-- Stated goal --
Copy the forum thread excerpt again, beginning at the words that contain "Post by tatewise" and stopping after "string.lower and string.upper?", and rename "note" to "warning" everywhere it appears in that stretch.

-- Supplied passage --
↓↓↓

My reference to your library was basd on this:
However, strangely, with that library enabled the utf8.lower() and utf8.upper() functions behave correctly. Very odd
Re useful functions:
This library can be used as drop-in replacement for vanilla string library. It exports all vanilla functions under raw sub-object.

[snip]

It also provides all functions from Lua 5.3 UTF-8 module except utf8.len (s [, i [, j]]). If you need to validate your strings use utf8.validate(str, byte_pos) or iterate over with utf8.validator.
So the useful items are the functions equivalent to the string library and the lua utf8 library, would be my reading. Plus, the utf8 lower and upper functions will not work without the relevant lookup table (without which they default to vanilla string.upper and string.lower function) -- it would help if that was covered in the readme, I agree.

Relevant: https://github.com/Stepets/utf8.lua/issues/7. I suggest you follow up on github if you want to get things changed.

User avatar
tatewise
Megastar
Posts: 27087
Joined: 25 May 2010 11:00
Family Historian: V7
Location: Torbay, Devon, UK
Contact:

Re: Problem with utf8 library

Post by tatewise » 09 Jul 2021 17:23

So perhaps there needs to be a note in Lua References and Library Modules against the utf8 library mentioning that utf8.lower and utf8.upper are the same as string.lower and string.upper?

My stringx library overloads the string library and gave me the impression that utf8.lower and utf8.upper were working, but when I removed my stringx library they stopped working and confused me completely. My stringx constructs a case translation table that is presumably similar to utf8data.lua and currently only covers the most popular European alphabets but is easily extended.
Mike Tate ~ researching the Tate and Scott family history ~ tatewise ancestry

User avatar
ColeValleyGirl
Megastar
Posts: 4854
Joined: 28 Dec 2005 22:02
Family Historian: V7
Location: Cirencester, Gloucestershire
Contact:

Re: Problem with utf8 library

Post by ColeValleyGirl » 09 Jul 2021 17:43

Maybe make the relevant parts of your string library available as a snippet, with instructions to use it alongside the utf8 library? Combined with a warning in the Lua References and Library Modules to use the snippet if lower and upper are required?

↑↑↑

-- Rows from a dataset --
↓↓↓

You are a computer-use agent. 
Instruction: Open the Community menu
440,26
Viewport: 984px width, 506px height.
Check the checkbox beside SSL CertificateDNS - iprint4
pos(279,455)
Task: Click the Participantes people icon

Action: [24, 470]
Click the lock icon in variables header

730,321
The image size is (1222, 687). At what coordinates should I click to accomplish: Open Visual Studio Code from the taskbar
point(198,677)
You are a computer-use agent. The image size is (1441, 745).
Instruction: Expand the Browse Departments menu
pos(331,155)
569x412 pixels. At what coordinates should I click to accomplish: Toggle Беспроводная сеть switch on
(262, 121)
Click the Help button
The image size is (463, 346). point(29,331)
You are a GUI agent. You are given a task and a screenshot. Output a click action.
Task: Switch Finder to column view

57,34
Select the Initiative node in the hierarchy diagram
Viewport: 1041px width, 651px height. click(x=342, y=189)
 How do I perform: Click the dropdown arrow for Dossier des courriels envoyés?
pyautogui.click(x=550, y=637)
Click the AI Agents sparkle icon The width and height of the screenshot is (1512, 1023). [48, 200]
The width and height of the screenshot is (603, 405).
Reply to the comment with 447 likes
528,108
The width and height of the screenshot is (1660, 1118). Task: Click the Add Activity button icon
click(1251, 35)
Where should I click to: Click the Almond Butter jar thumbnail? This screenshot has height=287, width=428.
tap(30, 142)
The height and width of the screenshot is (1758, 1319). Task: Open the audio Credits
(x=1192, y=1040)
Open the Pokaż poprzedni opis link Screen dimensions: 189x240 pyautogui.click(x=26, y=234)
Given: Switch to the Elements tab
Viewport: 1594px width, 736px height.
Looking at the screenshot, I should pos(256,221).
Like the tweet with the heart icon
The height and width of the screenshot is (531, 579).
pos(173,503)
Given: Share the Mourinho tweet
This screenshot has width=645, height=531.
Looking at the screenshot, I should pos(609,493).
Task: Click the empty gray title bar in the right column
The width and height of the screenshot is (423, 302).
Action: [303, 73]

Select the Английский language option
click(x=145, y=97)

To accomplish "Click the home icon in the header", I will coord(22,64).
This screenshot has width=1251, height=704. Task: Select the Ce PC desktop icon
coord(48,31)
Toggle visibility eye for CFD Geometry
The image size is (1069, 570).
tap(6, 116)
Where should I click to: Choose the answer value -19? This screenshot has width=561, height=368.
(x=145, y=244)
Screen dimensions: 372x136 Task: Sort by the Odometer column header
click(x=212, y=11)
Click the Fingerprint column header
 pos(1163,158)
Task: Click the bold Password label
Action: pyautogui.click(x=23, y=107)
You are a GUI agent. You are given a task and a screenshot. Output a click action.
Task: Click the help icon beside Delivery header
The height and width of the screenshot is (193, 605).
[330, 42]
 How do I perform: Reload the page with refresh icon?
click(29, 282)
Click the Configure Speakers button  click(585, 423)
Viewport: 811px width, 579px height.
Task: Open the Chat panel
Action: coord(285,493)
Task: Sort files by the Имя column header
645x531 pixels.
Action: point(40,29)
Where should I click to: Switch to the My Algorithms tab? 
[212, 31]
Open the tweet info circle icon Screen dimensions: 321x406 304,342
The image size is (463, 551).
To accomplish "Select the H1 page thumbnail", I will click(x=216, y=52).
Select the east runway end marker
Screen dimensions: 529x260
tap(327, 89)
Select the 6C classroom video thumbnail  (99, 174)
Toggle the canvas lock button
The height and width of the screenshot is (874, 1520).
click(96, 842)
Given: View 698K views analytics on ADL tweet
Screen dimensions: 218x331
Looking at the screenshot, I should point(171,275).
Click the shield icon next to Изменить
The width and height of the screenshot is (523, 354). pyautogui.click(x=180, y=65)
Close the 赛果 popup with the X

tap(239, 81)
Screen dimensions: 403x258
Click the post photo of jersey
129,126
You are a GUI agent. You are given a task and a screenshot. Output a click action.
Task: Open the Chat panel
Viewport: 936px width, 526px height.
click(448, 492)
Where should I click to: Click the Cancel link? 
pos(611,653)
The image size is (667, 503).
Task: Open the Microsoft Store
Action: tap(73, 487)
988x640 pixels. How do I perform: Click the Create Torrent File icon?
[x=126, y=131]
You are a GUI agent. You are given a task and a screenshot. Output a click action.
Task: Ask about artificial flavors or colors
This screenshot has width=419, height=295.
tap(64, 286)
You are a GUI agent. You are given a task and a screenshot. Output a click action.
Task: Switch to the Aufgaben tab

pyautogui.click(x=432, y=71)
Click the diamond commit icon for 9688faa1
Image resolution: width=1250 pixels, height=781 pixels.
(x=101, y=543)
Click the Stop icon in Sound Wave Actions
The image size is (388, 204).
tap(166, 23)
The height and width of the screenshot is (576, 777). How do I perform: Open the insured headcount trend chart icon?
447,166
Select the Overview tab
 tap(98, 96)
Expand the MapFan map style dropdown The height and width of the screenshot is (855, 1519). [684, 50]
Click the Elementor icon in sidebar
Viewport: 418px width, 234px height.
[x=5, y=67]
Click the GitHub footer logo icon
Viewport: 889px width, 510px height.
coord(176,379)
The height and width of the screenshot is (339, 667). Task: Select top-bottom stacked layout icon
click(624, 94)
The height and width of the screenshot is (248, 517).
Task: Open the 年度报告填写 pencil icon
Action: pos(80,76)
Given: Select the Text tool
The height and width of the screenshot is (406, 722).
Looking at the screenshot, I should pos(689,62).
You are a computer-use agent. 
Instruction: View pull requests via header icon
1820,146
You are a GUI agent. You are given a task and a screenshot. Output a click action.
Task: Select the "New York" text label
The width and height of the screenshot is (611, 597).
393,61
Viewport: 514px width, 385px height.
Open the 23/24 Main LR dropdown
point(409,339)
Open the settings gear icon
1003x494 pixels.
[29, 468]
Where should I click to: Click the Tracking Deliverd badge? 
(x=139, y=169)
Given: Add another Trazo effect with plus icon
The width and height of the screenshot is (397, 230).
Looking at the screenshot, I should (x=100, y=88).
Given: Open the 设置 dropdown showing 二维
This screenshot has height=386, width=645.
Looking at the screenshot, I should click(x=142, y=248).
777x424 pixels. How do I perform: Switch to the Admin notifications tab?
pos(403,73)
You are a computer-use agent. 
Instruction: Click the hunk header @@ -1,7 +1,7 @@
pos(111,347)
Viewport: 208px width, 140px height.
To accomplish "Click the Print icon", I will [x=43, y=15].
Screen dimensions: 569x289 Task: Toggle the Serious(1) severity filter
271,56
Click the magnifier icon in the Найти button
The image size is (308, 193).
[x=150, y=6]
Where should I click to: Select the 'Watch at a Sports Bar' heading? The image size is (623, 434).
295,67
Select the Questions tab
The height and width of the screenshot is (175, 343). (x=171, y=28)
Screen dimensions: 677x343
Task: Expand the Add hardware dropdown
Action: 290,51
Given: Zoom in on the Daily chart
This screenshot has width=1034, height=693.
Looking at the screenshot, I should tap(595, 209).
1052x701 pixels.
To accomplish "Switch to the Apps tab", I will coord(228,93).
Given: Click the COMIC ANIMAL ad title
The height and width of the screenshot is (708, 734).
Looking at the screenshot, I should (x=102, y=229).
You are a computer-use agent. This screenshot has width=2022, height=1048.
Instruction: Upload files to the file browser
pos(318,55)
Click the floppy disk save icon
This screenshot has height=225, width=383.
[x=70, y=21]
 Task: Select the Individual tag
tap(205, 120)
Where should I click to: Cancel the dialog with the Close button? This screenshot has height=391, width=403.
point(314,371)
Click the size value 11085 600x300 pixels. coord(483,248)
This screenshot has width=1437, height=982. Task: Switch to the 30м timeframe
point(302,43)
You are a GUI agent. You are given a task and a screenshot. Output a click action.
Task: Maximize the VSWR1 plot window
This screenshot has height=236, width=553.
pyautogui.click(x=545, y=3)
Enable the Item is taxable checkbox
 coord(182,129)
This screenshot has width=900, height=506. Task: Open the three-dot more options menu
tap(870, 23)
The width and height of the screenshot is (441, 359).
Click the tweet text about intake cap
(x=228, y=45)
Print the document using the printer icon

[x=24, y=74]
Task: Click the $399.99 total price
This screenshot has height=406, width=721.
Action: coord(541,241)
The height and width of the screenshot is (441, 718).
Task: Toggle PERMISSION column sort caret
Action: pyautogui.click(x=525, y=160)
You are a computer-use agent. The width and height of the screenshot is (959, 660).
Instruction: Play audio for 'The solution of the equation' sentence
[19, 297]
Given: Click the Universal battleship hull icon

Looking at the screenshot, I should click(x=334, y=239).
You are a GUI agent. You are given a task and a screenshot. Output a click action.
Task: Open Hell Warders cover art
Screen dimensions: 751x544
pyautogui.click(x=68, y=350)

↑↑↑

-- Task answer --
Post by tatewise » 09 Jul 2021 17:23

So perhaps there needs to be a warning in Lua References and Library Modules against the utf8 library mentioning that utf8.lower and utf8.upper are the same as string.lower and string.upper?